Workshop Brief Report | 09. July 2025
Glass and Data – Multidisciplinary Perspectives on Historical Materials
By Dipl. Des. (FH) Sarah Pittroff, M. A. , Dr. Jonatan Jalle Steller , Linnaea Söhn, M. A. , Prof. Torsten Schrade and Alexandra Büttner, M. A.
Connecting Cultural Heritage, Material Science, and Mathematical Data.
"Abstract visualisation of cultural heritage, material science, and mathematical data." Creator: Image generated with DALL·E by OpenAI via ChatGPT., Owner: Alexandra Büttner
How can data from different disciplines be compared, integrated, and meaningfully combined? To further explore this question, representatives from the Mathematical Research Data Initiative (MaRDI), National Research Data Infrastructure for Materials Science & Engineering (NFDI-MatWerk), and NFDI4Culture came together once again for an interdisciplinary workshop. Building on the first meeting (see short report), the focus this time was on identifying points of intersection and shared approaches: what happens when mathematics, materials science, and the humanities look at the same object from different perspectives?

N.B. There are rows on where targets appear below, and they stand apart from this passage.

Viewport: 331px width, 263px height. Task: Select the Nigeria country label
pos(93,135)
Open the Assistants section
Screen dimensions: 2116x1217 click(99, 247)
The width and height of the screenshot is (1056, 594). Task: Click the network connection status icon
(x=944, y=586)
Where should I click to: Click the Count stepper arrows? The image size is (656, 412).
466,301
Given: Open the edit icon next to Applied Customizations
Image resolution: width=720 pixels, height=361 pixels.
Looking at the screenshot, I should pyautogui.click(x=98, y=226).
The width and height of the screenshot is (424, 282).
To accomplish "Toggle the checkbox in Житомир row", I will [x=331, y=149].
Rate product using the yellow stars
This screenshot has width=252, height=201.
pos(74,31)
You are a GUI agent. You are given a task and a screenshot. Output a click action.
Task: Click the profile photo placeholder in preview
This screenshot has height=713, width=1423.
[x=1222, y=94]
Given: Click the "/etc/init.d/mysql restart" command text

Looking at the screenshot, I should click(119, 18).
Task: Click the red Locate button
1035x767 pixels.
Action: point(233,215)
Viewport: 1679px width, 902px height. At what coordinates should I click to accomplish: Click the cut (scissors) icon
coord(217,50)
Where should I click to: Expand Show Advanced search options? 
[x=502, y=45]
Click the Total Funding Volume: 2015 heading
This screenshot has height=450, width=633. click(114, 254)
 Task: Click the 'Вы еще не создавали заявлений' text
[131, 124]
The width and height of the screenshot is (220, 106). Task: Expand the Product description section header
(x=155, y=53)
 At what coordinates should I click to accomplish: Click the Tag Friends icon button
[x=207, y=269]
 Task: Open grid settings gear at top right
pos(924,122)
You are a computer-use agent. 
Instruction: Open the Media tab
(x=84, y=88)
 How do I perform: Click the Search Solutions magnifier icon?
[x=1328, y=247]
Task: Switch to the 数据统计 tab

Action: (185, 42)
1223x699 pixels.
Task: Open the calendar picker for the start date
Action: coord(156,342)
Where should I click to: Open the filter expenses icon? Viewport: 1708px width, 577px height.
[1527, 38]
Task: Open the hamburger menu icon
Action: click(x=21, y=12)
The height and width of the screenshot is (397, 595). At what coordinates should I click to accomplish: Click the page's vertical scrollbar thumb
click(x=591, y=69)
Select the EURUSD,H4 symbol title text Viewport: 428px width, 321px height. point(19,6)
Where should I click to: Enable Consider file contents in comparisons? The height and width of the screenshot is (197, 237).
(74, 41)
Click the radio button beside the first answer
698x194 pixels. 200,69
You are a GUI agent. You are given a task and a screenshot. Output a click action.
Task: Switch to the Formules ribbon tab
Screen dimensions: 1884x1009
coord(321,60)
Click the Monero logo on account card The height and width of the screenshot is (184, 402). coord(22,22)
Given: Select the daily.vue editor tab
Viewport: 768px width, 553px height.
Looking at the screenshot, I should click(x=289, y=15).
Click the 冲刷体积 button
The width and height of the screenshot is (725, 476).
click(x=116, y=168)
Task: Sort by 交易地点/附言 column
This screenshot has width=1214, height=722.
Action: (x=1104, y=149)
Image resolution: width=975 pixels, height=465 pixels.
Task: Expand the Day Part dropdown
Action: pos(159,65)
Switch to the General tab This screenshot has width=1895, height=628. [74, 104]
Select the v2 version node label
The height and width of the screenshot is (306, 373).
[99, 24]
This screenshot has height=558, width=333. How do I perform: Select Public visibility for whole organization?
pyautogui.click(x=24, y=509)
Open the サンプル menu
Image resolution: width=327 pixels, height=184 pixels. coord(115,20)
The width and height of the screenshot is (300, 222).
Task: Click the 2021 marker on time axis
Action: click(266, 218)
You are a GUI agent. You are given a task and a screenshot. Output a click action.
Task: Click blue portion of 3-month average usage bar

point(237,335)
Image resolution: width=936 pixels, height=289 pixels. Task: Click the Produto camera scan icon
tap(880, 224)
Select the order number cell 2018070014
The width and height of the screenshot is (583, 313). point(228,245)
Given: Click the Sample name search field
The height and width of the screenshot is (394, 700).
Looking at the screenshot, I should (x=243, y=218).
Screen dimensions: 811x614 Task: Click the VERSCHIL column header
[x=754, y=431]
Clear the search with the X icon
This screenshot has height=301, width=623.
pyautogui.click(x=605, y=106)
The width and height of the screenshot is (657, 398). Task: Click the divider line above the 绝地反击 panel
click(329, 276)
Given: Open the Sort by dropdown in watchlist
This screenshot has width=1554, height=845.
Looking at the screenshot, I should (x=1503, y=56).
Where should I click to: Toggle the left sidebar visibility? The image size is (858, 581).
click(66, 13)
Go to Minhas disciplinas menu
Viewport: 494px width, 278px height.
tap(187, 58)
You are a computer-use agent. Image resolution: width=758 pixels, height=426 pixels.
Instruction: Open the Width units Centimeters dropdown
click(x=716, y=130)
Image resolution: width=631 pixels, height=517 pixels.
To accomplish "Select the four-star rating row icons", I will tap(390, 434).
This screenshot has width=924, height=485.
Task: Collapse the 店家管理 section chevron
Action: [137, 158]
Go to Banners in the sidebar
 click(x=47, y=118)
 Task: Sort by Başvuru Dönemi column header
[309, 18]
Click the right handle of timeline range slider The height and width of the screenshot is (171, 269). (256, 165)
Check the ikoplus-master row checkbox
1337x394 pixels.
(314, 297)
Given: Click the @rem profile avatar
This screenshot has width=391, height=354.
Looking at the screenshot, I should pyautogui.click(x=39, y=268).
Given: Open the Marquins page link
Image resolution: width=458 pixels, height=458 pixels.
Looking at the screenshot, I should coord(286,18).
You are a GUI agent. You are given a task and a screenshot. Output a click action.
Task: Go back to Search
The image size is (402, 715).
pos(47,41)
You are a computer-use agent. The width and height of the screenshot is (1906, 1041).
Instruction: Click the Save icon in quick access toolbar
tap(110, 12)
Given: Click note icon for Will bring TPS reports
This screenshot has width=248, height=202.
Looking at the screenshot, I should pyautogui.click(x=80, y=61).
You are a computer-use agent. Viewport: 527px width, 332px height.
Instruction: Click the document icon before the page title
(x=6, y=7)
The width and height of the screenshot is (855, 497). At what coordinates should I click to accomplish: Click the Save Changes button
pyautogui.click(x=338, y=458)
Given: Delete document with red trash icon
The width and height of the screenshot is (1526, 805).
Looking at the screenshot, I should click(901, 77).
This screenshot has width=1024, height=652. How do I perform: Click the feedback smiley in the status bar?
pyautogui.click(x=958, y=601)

Since the previous workshop, each consortium has developed its methodological perspective further. A shared vision has become clear: within the NFDI, all disciplines meet through a common language – the language of data. This shared foundation is enabling new research questions and innovative approaches to understanding historical materials.
Medieval stained glass – particularly objects from the German Corpus Vitrearum Medii Aevi (CVMA) – emerged as a promising use case. Representatives from the three consortia presented their respective approaches, research questions, and attempts to answer art-historical inquiries about stained glass through data-driven methods.
A key goal of the workshop was the development of a joint, sustainable data corpus. Discussions included methods for capturing window geometries using polygon outlines, analysing glass fragments via high-resolution image data ("TIFF maps"), and identifying material properties – such as chemical composition, microstructure, or optical behaviour – as potential "fingerprints" to help determine provenance or workshop origin.
The workshop demonstrated impressively how the combination of cultural-historical expertise, data-based mathematical analysis, and material science methods can create innovative, interdisciplinary ways of acquiring knowledge, which were met with great enthusiasm. The results of the workshop will soon be published in a scientific article.